(Collected data entries)
══════
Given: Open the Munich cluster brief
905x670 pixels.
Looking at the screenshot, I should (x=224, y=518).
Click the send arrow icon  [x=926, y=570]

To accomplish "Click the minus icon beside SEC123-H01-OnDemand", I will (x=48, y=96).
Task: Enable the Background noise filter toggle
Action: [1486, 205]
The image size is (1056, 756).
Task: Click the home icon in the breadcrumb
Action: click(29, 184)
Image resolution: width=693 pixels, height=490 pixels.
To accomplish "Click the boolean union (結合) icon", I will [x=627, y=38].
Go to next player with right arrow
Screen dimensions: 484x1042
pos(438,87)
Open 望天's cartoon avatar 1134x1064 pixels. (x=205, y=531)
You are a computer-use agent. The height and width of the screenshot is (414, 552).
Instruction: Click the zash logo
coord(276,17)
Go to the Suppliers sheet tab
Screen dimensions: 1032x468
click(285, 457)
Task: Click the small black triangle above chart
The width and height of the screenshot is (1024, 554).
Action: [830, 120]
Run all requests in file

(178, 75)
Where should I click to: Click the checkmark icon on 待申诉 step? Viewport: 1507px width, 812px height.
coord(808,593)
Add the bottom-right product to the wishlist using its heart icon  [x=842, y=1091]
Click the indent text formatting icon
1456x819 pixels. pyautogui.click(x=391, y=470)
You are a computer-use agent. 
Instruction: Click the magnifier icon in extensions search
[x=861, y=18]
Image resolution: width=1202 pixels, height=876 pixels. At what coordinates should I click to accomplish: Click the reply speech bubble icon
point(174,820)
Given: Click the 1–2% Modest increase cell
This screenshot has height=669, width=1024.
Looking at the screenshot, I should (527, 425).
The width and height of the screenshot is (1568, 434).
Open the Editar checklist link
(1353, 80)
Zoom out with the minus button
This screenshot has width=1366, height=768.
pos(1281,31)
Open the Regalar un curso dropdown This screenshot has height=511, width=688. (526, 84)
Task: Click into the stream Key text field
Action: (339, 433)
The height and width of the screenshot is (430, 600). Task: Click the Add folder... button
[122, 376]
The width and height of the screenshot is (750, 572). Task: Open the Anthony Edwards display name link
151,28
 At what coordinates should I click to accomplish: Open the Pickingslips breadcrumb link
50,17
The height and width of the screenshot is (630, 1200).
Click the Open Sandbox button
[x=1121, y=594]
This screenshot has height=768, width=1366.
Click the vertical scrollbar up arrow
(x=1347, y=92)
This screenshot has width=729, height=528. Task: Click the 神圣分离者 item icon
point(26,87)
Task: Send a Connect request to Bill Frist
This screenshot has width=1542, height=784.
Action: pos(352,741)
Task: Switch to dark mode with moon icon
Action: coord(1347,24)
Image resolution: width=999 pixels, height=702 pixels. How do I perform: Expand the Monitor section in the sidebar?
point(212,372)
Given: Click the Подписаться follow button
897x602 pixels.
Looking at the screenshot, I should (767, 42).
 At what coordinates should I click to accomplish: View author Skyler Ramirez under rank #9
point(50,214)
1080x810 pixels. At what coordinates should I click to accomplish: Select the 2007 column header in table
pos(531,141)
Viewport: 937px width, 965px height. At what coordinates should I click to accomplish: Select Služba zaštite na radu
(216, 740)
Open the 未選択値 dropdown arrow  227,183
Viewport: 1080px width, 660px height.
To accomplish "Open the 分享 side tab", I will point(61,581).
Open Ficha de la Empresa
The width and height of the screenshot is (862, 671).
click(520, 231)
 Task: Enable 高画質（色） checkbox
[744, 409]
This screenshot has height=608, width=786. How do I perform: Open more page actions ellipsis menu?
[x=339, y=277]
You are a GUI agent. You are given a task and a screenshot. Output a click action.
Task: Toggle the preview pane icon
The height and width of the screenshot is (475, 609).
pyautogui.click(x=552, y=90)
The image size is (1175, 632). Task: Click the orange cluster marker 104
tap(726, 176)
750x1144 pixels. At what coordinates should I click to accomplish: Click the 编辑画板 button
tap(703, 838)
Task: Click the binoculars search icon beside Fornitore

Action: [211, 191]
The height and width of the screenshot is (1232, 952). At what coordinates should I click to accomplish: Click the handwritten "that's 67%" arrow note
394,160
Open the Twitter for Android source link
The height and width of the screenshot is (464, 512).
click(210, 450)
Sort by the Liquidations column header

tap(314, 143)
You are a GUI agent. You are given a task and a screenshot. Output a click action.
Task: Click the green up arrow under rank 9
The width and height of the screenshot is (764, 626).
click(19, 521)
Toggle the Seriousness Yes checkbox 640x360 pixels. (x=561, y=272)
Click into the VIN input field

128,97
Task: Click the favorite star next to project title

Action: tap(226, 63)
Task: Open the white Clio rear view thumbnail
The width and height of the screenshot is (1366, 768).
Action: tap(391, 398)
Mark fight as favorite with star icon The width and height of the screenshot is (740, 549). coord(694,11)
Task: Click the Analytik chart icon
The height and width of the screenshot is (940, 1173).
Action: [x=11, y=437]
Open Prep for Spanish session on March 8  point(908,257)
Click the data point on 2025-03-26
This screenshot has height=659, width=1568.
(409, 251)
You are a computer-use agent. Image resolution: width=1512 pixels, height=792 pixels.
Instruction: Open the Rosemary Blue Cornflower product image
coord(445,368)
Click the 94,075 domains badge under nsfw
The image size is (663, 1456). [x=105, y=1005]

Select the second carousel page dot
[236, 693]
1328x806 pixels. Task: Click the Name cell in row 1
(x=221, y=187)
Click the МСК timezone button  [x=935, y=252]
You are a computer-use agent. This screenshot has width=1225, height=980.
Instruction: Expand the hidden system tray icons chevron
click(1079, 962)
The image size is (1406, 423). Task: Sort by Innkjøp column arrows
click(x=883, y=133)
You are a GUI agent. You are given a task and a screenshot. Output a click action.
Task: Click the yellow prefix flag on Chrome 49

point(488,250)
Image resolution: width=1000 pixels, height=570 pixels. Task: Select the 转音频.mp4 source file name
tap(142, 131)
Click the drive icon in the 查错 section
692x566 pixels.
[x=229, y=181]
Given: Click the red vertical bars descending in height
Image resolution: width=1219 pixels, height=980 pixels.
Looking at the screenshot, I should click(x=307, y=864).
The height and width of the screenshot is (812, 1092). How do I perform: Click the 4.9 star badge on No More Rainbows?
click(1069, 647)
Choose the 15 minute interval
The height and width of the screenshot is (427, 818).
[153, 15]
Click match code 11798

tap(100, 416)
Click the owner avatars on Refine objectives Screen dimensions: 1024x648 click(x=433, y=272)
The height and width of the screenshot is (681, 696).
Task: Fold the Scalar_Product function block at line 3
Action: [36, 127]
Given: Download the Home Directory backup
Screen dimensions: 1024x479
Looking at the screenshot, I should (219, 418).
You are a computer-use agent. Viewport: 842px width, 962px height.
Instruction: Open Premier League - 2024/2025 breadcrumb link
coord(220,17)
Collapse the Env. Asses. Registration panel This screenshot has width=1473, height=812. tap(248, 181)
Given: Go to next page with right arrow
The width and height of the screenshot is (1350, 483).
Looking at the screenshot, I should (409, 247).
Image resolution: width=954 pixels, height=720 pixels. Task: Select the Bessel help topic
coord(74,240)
══════
Down to the last line, retype the entries above exactly.

Given: Open the Munich cluster brief
905x670 pixels.
Looking at the screenshot, I should (x=224, y=518).
Click the send arrow icon  [x=926, y=570]

To accomplish "Click the minus icon beside SEC123-H01-OnDemand", I will (x=48, y=96).
Task: Enable the Background noise filter toggle
Action: [1486, 205]
The image size is (1056, 756).
Task: Click the home icon in the breadcrumb
Action: click(29, 184)
Image resolution: width=693 pixels, height=490 pixels.
To accomplish "Click the boolean union (結合) icon", I will [x=627, y=38].
Go to next player with right arrow
Screen dimensions: 484x1042
pos(438,87)
Open 望天's cartoon avatar 1134x1064 pixels. (x=205, y=531)
You are a computer-use agent. The height and width of the screenshot is (414, 552).
Instruction: Click the zash logo
coord(276,17)
Go to the Suppliers sheet tab
Screen dimensions: 1032x468
click(285, 457)
Task: Click the small black triangle above chart
The width and height of the screenshot is (1024, 554).
Action: [830, 120]
Run all requests in file

(178, 75)
Where should I click to: Click the checkmark icon on 待申诉 step? Viewport: 1507px width, 812px height.
coord(808,593)
Add the bottom-right product to the wishlist using its heart icon  [x=842, y=1091]
Click the indent text formatting icon
1456x819 pixels. pyautogui.click(x=391, y=470)
You are a computer-use agent. 
Instruction: Click the magnifier icon in extensions search
[x=861, y=18]
Image resolution: width=1202 pixels, height=876 pixels. At what coordinates should I click to accomplish: Click the reply speech bubble icon
point(174,820)
Given: Click the 1–2% Modest increase cell
This screenshot has height=669, width=1024.
Looking at the screenshot, I should (527, 425).
The width and height of the screenshot is (1568, 434).
Open the Editar checklist link
(1353, 80)
Zoom out with the minus button
This screenshot has width=1366, height=768.
pos(1281,31)
Open the Regalar un curso dropdown This screenshot has height=511, width=688. (526, 84)
Task: Click into the stream Key text field
Action: (339, 433)
The height and width of the screenshot is (430, 600). Task: Click the Add folder... button
[122, 376]
The width and height of the screenshot is (750, 572). Task: Open the Anthony Edwards display name link
151,28
 At what coordinates should I click to accomplish: Open the Pickingslips breadcrumb link
50,17
The height and width of the screenshot is (630, 1200).
Click the Open Sandbox button
[x=1121, y=594]
This screenshot has height=768, width=1366.
Click the vertical scrollbar up arrow
(x=1347, y=92)
This screenshot has width=729, height=528. Task: Click the 神圣分离者 item icon
point(26,87)
Task: Send a Connect request to Bill Frist
This screenshot has width=1542, height=784.
Action: pos(352,741)
Task: Switch to dark mode with moon icon
Action: coord(1347,24)
Image resolution: width=999 pixels, height=702 pixels. How do I perform: Expand the Monitor section in the sidebar?
point(212,372)
Given: Click the Подписаться follow button
897x602 pixels.
Looking at the screenshot, I should (767, 42).
 At what coordinates should I click to accomplish: View author Skyler Ramirez under rank #9
point(50,214)
1080x810 pixels. At what coordinates should I click to accomplish: Select the 2007 column header in table
pos(531,141)
Viewport: 937px width, 965px height. At what coordinates should I click to accomplish: Select Služba zaštite na radu
(216, 740)
Open the 未選択値 dropdown arrow  227,183
Viewport: 1080px width, 660px height.
To accomplish "Open the 分享 side tab", I will point(61,581).
Open Ficha de la Empresa
The width and height of the screenshot is (862, 671).
click(520, 231)
 Task: Enable 高画質（色） checkbox
[744, 409]
This screenshot has height=608, width=786. How do I perform: Open more page actions ellipsis menu?
[x=339, y=277]
You are a GUI agent. You are given a task and a screenshot. Output a click action.
Task: Toggle the preview pane icon
The height and width of the screenshot is (475, 609).
pyautogui.click(x=552, y=90)
The image size is (1175, 632). Task: Click the orange cluster marker 104
tap(726, 176)
750x1144 pixels. At what coordinates should I click to accomplish: Click the 编辑画板 button
tap(703, 838)
Task: Click the binoculars search icon beside Fornitore

Action: [211, 191]
The height and width of the screenshot is (1232, 952). At what coordinates should I click to accomplish: Click the handwritten "that's 67%" arrow note
394,160
Open the Twitter for Android source link
The height and width of the screenshot is (464, 512).
click(210, 450)
Sort by the Liquidations column header

tap(314, 143)
You are a GUI agent. You are given a task and a screenshot. Output a click action.
Task: Click the green up arrow under rank 9
The width and height of the screenshot is (764, 626).
click(19, 521)
Toggle the Seriousness Yes checkbox 640x360 pixels. (x=561, y=272)
Click into the VIN input field

128,97
Task: Click the favorite star next to project title

Action: tap(226, 63)
Task: Open the white Clio rear view thumbnail
The width and height of the screenshot is (1366, 768).
Action: tap(391, 398)
Mark fight as favorite with star icon The width and height of the screenshot is (740, 549). coord(694,11)
Task: Click the Analytik chart icon
The height and width of the screenshot is (940, 1173).
Action: [x=11, y=437]
Open Prep for Spanish session on March 8  point(908,257)
Click the data point on 2025-03-26
This screenshot has height=659, width=1568.
(409, 251)
You are a computer-use agent. Image resolution: width=1512 pixels, height=792 pixels.
Instruction: Open the Rosemary Blue Cornflower product image
coord(445,368)
Click the 94,075 domains badge under nsfw
The image size is (663, 1456). [x=105, y=1005]

Select the second carousel page dot
[236, 693]
1328x806 pixels. Task: Click the Name cell in row 1
(x=221, y=187)
Click the МСК timezone button  [x=935, y=252]
You are a computer-use agent. This screenshot has width=1225, height=980.
Instruction: Expand the hidden system tray icons chevron
click(1079, 962)
The image size is (1406, 423). Task: Sort by Innkjøp column arrows
click(x=883, y=133)
You are a GUI agent. You are given a task and a screenshot. Output a click action.
Task: Click the yellow prefix flag on Chrome 49

point(488,250)
Image resolution: width=1000 pixels, height=570 pixels. Task: Select the 转音频.mp4 source file name
tap(142, 131)
Click the drive icon in the 查错 section
692x566 pixels.
[x=229, y=181]
Given: Click the red vertical bars descending in height
Image resolution: width=1219 pixels, height=980 pixels.
Looking at the screenshot, I should click(x=307, y=864).
The height and width of the screenshot is (812, 1092). How do I perform: Click the 4.9 star badge on No More Rainbows?
click(1069, 647)
Choose the 15 minute interval
The height and width of the screenshot is (427, 818).
[153, 15]
Click match code 11798

tap(100, 416)
Click the owner avatars on Refine objectives Screen dimensions: 1024x648 click(x=433, y=272)
The height and width of the screenshot is (681, 696).
Task: Fold the Scalar_Product function block at line 3
Action: [36, 127]
Given: Download the Home Directory backup
Screen dimensions: 1024x479
Looking at the screenshot, I should (219, 418).
You are a computer-use agent. Viewport: 842px width, 962px height.
Instruction: Open Premier League - 2024/2025 breadcrumb link
coord(220,17)
Collapse the Env. Asses. Registration panel This screenshot has width=1473, height=812. tap(248, 181)
Given: Go to next page with right arrow
The width and height of the screenshot is (1350, 483).
Looking at the screenshot, I should (409, 247).
Image resolution: width=954 pixels, height=720 pixels. Task: Select the Bessel help topic
coord(74,240)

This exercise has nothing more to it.